Hepimizin günlük hayatımız içinde bir takım sorumluluklarımız var. Ailem içinde sağlık problemleri olan durumlar oldu. Bunlar beni psikolojik olarak çok etkiledi. Fakat bir kere bardağın dolması gerekiyor. Ben şeyi sevmiyorum. Abuk sabuk üretimler yapıp da ondan sonra insanlara özür dilerim o zaman öyle oldu demeyi sevmiyorum. Ben ondansa bardağımı doldurmayı tercih ediyorum. Mesela Işığım ve Gölgem. Gölgeyi tarif edebilmeniz için okumanız lazım. Hem de her yönüyle okumanız lazım. Gölgeyi edebiyatla tarif etmeniz, gölgeyi psikolojide tarif etmeniz, gölgeyi tasavvufta, gölgeyi modern sanatta, fotoğrafta, resimde tarif etmeniz gerekir. Bunu ararken, araştırırken o kadar çok güzel, kendi içinde tutarlı, organize, birbirine bağlı şeyler üretiyorum ki bunlar bana haz veriyor. Bunu hayatın içerisine nasıl içselleştiririm diye bakarım. Onunla ilgili. Bir albümün ana başlığı olmalı. Gölgeyi mesela ışığın eksikliği olarak tarif edersen eksik yanlarıyla da yüzleşmemiz gerektiğini fark edersin. Ya da onları reddedeceksin. Eğer eksik yanlarıyla yüzleşiyorsan eksik yanlarından hayat içerisindeki duruşlarını, romantizm, gerçeklik çelişkilerini, haklıyken haksız duruma düşürmeyecek protez tavırlarını, doğayla olan durumunu, ilişkini, toplum içerisindeki kurduğun ilişkiyi de görürsün. Mesela kelebek çok özel bir semboldür. Kelebeği anlatmalısın, kelebekteki gölgeyi anlatmalısın. Onlar arasındaki bağlantıları doğru tarif etmek gerekiyor. Işığım ve Gölgem albümü içerisindeki her şey düşünülüp taşınılarak, sindirilerek, birazcıkta kolaylaştırılarak hazırlandı. Çünkü Mevlana dedi ki, sen karşındakinin algıladığı kadarsın. Dolayısıyla kurduğum ilişkide büyük haksızlıklar edilmiş, büyük bencilliklerle yeterince donatılmamış toplumuma, ülkeme onların algılayacağı şekilde yaklaşmam gerekiyor. Benim bir misyonum var, benim misyonum da benim ülkemdeki insanların dinlediği müzik dalında boynunun yere eğilmemesi gerekiyor.
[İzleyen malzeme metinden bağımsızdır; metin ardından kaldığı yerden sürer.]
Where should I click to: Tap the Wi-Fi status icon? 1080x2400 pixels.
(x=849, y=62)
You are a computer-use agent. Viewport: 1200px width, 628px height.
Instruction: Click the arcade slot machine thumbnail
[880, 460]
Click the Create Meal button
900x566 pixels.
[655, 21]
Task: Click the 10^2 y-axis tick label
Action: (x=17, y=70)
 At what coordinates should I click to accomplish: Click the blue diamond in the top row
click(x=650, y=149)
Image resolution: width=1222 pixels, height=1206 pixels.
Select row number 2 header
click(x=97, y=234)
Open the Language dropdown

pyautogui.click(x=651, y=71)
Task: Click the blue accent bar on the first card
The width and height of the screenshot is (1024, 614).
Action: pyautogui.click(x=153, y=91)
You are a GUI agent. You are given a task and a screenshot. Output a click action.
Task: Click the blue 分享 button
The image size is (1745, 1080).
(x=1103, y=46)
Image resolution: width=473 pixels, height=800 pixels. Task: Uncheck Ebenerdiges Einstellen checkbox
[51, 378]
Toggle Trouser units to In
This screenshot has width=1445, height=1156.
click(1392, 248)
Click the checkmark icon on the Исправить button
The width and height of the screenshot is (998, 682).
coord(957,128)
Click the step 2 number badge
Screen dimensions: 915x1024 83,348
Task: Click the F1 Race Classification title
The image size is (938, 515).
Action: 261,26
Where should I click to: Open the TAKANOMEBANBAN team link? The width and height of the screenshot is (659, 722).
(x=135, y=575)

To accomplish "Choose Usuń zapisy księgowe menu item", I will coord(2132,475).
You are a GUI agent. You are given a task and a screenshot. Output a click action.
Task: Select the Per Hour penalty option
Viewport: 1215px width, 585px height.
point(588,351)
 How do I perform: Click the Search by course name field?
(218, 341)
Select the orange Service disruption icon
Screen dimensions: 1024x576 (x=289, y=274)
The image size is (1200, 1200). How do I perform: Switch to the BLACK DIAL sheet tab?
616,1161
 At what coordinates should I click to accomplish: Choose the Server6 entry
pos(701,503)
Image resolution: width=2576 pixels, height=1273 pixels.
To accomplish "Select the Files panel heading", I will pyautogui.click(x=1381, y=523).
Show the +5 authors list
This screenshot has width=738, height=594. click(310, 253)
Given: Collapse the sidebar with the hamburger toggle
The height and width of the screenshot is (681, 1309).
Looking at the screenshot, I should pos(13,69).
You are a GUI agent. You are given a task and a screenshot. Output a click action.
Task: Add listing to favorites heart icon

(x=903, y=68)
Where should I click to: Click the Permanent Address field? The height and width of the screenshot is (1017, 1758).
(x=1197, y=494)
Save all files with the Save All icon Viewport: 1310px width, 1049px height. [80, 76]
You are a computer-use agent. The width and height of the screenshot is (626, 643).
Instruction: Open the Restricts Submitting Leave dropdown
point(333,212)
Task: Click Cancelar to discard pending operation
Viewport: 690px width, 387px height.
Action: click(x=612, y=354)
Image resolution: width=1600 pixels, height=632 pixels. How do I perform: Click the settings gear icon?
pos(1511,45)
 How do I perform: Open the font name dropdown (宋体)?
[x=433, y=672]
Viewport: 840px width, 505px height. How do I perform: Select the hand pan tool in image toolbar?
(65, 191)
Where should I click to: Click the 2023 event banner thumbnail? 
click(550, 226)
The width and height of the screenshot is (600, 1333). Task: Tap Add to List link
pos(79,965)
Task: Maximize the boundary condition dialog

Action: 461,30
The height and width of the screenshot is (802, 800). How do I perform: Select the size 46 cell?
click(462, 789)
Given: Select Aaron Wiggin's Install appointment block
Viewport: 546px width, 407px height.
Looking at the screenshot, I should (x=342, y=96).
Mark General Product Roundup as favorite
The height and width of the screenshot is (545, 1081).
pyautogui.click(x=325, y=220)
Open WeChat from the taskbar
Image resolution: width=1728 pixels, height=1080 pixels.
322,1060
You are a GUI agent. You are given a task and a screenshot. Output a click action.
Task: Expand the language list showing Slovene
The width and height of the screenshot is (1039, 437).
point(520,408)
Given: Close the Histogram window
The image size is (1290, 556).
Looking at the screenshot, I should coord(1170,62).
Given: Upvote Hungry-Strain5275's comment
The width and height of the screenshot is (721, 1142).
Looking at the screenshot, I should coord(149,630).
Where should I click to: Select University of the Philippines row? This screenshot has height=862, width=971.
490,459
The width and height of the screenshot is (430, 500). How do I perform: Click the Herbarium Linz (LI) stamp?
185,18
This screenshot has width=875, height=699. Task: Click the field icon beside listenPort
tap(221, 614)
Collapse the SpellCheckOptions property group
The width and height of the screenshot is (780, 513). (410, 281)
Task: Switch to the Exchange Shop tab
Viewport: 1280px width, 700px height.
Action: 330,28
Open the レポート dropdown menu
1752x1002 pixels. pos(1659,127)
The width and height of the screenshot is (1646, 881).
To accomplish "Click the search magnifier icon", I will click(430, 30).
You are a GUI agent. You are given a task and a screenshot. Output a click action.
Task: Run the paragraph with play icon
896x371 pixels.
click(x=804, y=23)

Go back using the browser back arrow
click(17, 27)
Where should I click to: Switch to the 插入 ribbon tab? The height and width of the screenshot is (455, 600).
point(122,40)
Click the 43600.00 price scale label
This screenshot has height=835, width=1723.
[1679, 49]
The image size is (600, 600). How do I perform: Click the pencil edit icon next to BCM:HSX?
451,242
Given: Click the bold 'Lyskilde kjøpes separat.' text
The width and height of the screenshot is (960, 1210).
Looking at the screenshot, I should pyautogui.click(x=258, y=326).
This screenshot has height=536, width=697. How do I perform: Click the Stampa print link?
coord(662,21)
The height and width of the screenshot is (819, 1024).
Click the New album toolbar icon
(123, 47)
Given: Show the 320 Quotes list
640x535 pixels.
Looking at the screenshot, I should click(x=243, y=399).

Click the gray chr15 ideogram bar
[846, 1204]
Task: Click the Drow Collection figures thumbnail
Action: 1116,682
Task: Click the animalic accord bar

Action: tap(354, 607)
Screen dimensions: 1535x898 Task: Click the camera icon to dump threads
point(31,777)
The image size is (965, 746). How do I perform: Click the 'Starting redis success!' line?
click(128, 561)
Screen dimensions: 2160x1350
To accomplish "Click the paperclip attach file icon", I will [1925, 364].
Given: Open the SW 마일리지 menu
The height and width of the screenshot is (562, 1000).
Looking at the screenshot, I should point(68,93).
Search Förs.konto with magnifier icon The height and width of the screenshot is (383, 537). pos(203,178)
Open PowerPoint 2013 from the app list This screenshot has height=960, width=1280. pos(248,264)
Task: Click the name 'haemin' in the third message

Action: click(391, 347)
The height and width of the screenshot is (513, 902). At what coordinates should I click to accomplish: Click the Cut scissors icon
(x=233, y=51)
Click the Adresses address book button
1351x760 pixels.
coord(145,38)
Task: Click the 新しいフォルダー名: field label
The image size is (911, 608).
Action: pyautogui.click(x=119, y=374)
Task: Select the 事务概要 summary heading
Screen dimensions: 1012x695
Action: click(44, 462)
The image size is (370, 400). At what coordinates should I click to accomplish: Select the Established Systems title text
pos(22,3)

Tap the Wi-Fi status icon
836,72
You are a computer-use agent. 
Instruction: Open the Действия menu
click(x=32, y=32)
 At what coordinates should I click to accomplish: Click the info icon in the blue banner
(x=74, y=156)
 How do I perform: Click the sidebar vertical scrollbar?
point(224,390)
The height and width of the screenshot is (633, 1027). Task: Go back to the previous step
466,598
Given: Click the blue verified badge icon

Geleceğe yönelik hedeflerinizden söz eder misiniz?
Gelecekle ilgili çok hedefler olabilir ama bir dua var “ Allahım yapabileceğim şeyler için güç kuvvet ver, yapamayacağım şeyler için sabır ver, ikisinin arasındaki farkı görebilecek kadar akıl ver” O akıl noktasında ne yapılabilecekse, gönlümüzün yettiği kadar onu yapmak isterim. Kendimi artık bir müzisyen olarak görmüyorum sadece. Müzik sadece bir araç. Amaçları doğru kılmakla ilgili, amaçlara ulaşmakla ilgili araçlardan bir tanesi. Birçok şey var bunun gibi. Bunların arasındaki bağlantıyı gördüm. Fotoğrafta, resimde, sanatta. Aslında her şey koskoca bir bütünün parçası ve birbiri arasında o kadar senkronlu çalışıyor ki. Bunun içerisinde ben kendi alanımda ne yapabilirim? Ülkeme müzik adına daha iyi örnekler vermek olabilir, iyi şeyler üretmek. Benim için en önemli şey üretmek. Bunları albümleştirebilmek. Kendi yaptığım ana işin dışında alternatif projelerde, alaturkayı biraz daha doğru bir yere – bir nevi alaturka – olarak bir tavra yönlendirmek. Çünkü kendi sosyolojimizi, etimolojimizi destekleyen çok doğru bir müzik tavrı, üslubu keşfetmediğimiz için dünyaya bunu sunamadık. Birilerinin müsvettesi olmakla devam ediyoruz. İngiliz müziği, Amerikan müziği vs. Bir de çok tutarlı ve anlamlı oluyormuş gibi geliyor. Yani rock müzik ya da diğer müzik tavırları adamların kendi müziği. Yani yurt dışına gittiğinizde rock müziği ayrı bir platformda olarak görmüyorsunuz. Bizse toplumumuzun geneline bütününe hitap eden bir müzik tavrı oluşturamadığımız için hep kategorizasyonlar içinde, birbirimizi ödüllendirirken ya da beğenirken bile kategorilere ayırıyoruz. Ben bu kategorilerin dışında olmak istiyorum. Bir nevi müzik olsun istiyorum. O yüzden ismime de Nev dedim zaten. Ben temiz bir deniz gibi olsun istiyorum müziğimi. Sığ tarafları olsun ama eğlenceli olsun yoz olmasın tamamen. Bir de derin tarafları olsun herkesi kucaklasın. Yani deniz herkese aynı denizdir. Herkes o denize girebilsin.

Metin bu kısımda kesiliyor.